==== Material provided

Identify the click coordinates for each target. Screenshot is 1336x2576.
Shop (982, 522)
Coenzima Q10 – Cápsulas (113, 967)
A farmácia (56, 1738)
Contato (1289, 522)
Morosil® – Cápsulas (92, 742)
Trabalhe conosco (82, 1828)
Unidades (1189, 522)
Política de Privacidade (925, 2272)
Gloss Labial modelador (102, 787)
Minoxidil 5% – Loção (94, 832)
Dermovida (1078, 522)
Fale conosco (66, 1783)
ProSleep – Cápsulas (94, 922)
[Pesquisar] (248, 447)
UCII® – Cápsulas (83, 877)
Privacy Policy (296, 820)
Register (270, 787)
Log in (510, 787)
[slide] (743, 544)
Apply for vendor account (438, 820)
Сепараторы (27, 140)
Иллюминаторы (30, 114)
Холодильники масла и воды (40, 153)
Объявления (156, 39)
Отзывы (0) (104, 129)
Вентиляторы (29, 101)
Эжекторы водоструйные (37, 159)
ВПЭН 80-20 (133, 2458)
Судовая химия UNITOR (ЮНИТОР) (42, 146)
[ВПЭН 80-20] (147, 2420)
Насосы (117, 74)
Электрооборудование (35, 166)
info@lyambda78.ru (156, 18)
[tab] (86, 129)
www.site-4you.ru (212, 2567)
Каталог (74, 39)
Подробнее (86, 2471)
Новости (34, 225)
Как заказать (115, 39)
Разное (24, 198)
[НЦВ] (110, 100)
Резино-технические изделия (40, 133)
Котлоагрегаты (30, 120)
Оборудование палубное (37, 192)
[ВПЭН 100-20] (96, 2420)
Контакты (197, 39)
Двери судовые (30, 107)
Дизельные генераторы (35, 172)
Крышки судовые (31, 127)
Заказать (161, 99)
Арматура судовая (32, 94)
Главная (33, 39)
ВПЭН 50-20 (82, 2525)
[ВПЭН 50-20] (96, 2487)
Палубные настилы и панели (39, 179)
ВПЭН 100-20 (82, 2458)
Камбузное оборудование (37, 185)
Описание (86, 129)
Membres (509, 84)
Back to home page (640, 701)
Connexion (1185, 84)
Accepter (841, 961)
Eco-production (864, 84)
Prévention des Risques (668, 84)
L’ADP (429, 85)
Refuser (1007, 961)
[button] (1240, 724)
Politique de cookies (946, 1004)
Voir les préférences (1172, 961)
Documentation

========

What is being asked:
With nothing left out, output the whole listing exactly.

Output below:
Identify the click coordinates for each target. Screenshot is 1336x2576.
Shop (982, 522)
Coenzima Q10 – Cápsulas (113, 967)
A farmácia (56, 1738)
Contato (1289, 522)
Morosil® – Cápsulas (92, 742)
Trabalhe conosco (82, 1828)
Unidades (1189, 522)
Política de Privacidade (925, 2272)
Gloss Labial modelador (102, 787)
Minoxidil 5% – Loção (94, 832)
Dermovida (1078, 522)
Fale conosco (66, 1783)
ProSleep – Cápsulas (94, 922)
[Pesquisar] (248, 447)
UCII® – Cápsulas (83, 877)
Privacy Policy (296, 820)
Register (270, 787)
Log in (510, 787)
[slide] (743, 544)
Apply for vendor account (438, 820)
Сепараторы (27, 140)
Иллюминаторы (30, 114)
Холодильники масла и воды (40, 153)
Объявления (156, 39)
Отзывы (0) (104, 129)
Вентиляторы (29, 101)
Эжекторы водоструйные (37, 159)
ВПЭН 80-20 (133, 2458)
Судовая химия UNITOR (ЮНИТОР) (42, 146)
[ВПЭН 80-20] (147, 2420)
Насосы (117, 74)
Электрооборудование (35, 166)
info@lyambda78.ru (156, 18)
[tab] (86, 129)
www.site-4you.ru (212, 2567)
Каталог (74, 39)
Подробнее (86, 2471)
Новости (34, 225)
Как заказать (115, 39)
Разное (24, 198)
[НЦВ] (110, 100)
Резино-технические изделия (40, 133)
Котлоагрегаты (30, 120)
Оборудование палубное (37, 192)
[ВПЭН 100-20] (96, 2420)
Контакты (197, 39)
Двери судовые (30, 107)
Дизельные генераторы (35, 172)
Крышки судовые (31, 127)
Заказать (161, 99)
Арматура судовая (32, 94)
Главная (33, 39)
ВПЭН 50-20 (82, 2525)
[ВПЭН 50-20] (96, 2487)
Палубные настилы и панели (39, 179)
ВПЭН 100-20 (82, 2458)
Камбузное оборудование (37, 185)
Описание (86, 129)
Membres (509, 84)
Back to home page (640, 701)
Connexion (1185, 84)
Accepter (841, 961)
Eco-production (864, 84)
Prévention des Risques (668, 84)
L’ADP (429, 85)
Refuser (1007, 961)
[button] (1240, 724)
Politique de cookies (946, 1004)
Voir les préférences (1172, 961)
Documentation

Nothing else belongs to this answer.